» **READING PASSAGE**

————

You know how I know this? Because it was shown to me in all of its gory detail in the middle of a Top Chef episode.
Don't smoke cigarettes, kids, or your life will turn into an outtake of Million Dollar Baby so gruesome that Clint Eastwood threw up during the filming.
Now, you might be thinking, "Well, at least the poor guy lived."
To which I would respond, "This is true. But did you not see the enormous hole in his throat? Did you not listen to the tale of his shattered dreams? Is this not all a little too much to lay on someone during a break from The Soup?"
And you may ask yourself, "Well, how did I get here?"
To which I would respond, "Are you even listening to me, or are you just playing a Talking Heads album?"
To which you would reply, "Haha, yeah, sorry, what were you saying?"
"What I was saying was, yeah, the guy lived, so it's not a total tragedy, but it's some pretty gruesome imagery to just throw out there without any warning."
At this point you're sitting on the fence about the issue, so you say to me, "I guess, but if the guy walks around in public like that, how bad could it really be? Walking down the street in New York you're liable to see a bum taking a leak on the sidewalk or somebody with really bad burns on their face at any moment. So really, it's not that out of the ordinary."
Fair enough, fictional conversation partner. Although I think it's kind of fucked up that you compared a crazy bum pissing on the sidewalk to somebody who has suffered a severe accident.
But if you would humor me, allow me to present two more commercials. They were made separately, but their vile imagery suggests that they will share a special ring in hell together.
At our first stop on our tour of the damned, we begin by traveling through an incredibly polluted set of lungs. This is no simulation. We are literally inside the lungs of a heavy smoker, in all of their pussy, tar-filled wonder. We are then told by a doctor that sometimes he can, "hear the cancer" inside of a patient. And, if he can hear it, as is the case with this particular sap, who, presumably, can hear everything the doctor is saying, then it is already too late.
Lovely.
In commercial number 2, without any warning, we are taken to a shot of a surgeon (I hope) squeezing tar out of an esophagus, or perhaps it's some sort bronchial tube. I'm not really sure what particular body part I'm looking at because
a) I'm not used to seeing myself cut open and dissected on an operating table, and
b) every time this commercial comes on I begin to uncontrollably gouge my eyes out.

————

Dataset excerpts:
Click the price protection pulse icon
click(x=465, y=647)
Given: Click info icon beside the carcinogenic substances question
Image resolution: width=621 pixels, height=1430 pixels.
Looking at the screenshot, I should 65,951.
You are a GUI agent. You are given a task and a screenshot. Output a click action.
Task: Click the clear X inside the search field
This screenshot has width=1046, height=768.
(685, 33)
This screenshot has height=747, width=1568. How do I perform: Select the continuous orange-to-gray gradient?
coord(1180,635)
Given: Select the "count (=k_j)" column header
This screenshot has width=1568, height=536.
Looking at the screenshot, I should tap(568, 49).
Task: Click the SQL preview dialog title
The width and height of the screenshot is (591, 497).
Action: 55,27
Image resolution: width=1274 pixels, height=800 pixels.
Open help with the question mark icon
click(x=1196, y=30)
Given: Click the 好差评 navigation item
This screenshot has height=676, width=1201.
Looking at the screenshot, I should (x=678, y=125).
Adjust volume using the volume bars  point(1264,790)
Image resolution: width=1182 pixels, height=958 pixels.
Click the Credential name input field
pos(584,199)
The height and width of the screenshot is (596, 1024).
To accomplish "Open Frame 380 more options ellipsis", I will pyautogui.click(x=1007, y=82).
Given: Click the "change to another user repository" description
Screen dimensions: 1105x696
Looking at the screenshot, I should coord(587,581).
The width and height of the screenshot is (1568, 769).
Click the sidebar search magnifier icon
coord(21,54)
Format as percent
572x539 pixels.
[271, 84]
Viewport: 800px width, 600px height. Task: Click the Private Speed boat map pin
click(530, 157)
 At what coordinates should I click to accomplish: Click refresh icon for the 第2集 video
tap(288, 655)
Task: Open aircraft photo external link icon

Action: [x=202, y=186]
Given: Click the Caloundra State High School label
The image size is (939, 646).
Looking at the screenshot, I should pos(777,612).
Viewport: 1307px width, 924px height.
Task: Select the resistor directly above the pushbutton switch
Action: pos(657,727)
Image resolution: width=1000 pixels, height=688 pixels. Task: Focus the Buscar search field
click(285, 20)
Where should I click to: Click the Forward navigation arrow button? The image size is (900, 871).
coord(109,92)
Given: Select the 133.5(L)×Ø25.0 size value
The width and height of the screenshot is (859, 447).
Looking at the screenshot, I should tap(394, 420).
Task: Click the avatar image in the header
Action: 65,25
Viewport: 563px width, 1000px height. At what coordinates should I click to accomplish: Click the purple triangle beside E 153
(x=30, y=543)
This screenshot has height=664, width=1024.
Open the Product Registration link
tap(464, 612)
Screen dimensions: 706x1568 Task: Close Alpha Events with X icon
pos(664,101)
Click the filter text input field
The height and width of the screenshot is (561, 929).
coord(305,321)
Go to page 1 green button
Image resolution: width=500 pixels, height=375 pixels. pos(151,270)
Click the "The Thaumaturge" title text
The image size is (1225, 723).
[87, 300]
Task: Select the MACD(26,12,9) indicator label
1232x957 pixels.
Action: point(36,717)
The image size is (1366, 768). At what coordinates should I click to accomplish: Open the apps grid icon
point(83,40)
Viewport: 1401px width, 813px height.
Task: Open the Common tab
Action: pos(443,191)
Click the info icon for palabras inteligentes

————

» **ACTION ITEM**
Retype the passage about anti-smoking commercials word for word, starting at the words "Fair enough, fictional" and stopping after "in hell together.".

» **ANSWER FOR THIS EXERCISE**
Fair enough, fictional conversation partner. Although I think it's kind of fucked up that you compared a crazy bum pissing on the sidewalk to somebody who has suffered a severe accident.
But if you would humor me, allow me to present two more commercials. They were made separately, but their vile imagery suggests that they will share a special ring in hell together.